Well-known Rangiora tennis identity Sam Clarke has been dumped as patron of Tennis Canterbury in a row that reflects splits in the sport since the earthquakes wrecked Wilding Park and courts at several clubs.
Clarke, who served on the association's senior committee for 42 years, was nominated again as patron by the Tennis Canterbury board.
But at the annual meeting Colin Hunt, president of the Canterbury Tennis Seniors Association and a former Canterbury chairman, moved a vote of no confidence in the nomination, and this was carried.
Two new candidates, Tony Ralfe and Don Taylor, have been put forward for the patron's position, which will now be decided at a previously scheduled special meeting on November 28.
However, the dumping of Clarke, 78, shocked many tennis supporters and has drawn a blast from tennis legend Onny Parun, who says new forces have managed to infiltrate and control the sport in Canterbury.
"Sam has been a long and loyal servant of Canterbury tennis who more than deserves to be its patron," he said. "May those forces that rejected him forever hang their heads in shame."
Born only 300m from Wilding Park, Clarke is Mr Tennis to many people.

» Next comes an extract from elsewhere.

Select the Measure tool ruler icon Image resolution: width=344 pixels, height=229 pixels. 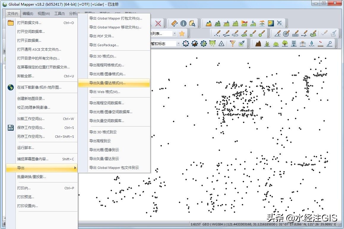174,23
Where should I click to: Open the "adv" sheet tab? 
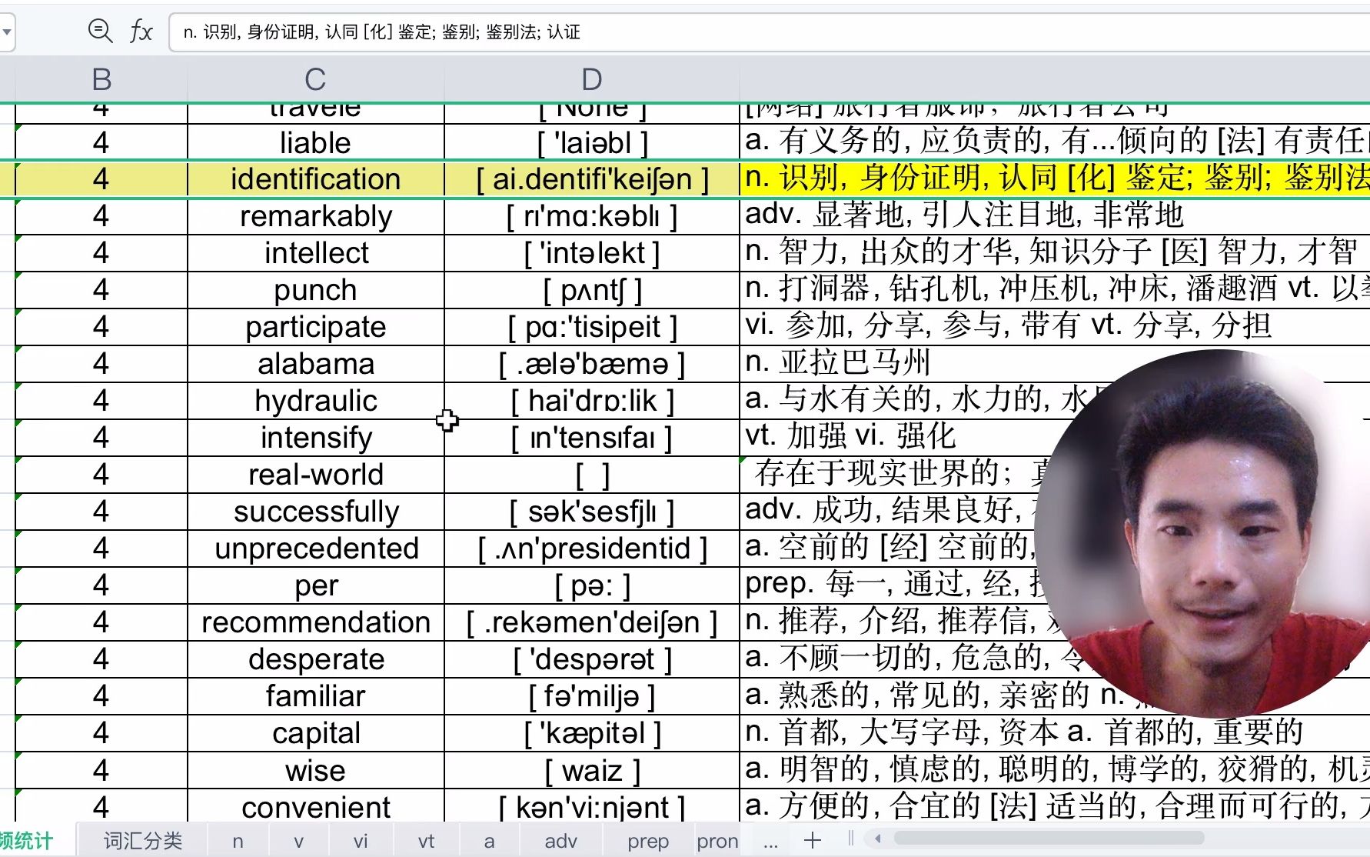coord(561,841)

He has been a distinguished administrator and coach, and prepared the park to host 10 Davis Cup ties during a golden era for the sport in Canterbury.
Tennis Canterbury chairman Peter Maciaszek said statements had been made to and fro earlier in the meeting before the no-confidence vote.
"Some strong statements were made by Sam and some strong statements made in reply," he said. "So there was a little tension in the meeting at that point."
Clarke said the robust discussion came when some speakers were trying to extract information about the financial package former Canterbury chief executive David Blackwell received when he left.
He said he thought that was history, they had a new chief executive and were moving forward, and there were more important things to discuss.
"So I expressed that in no uncertain terms."
Since the earthquake, instead of working through the democratically organised delegates' meetings, representatives from some clubs had been getting together and meeting among themselves, Clarke said.
He believed if clubs had a complaint, they should bring it to the delegates' meeting.
Clarke said he "burst out laughing" at the decision and did not feel hurt, because tennis was bigger than him.
Hunt said he would "plead the fifth" when the North Canterbury News asked him about his no-confidence motion.
Asked about the sport's divisions, Hunt said there would be a meeting in the next 10-14 days of clubs concerned about the tennis set up. Interclub was having to be run through clubs and this took a lot of co-operation, "but I must say clubs are doing it very well".
The North Canterbury News also asked Maciaszek about the splits evident in local tennis, but he said there was a collaborative approach and he believed all parties would work together.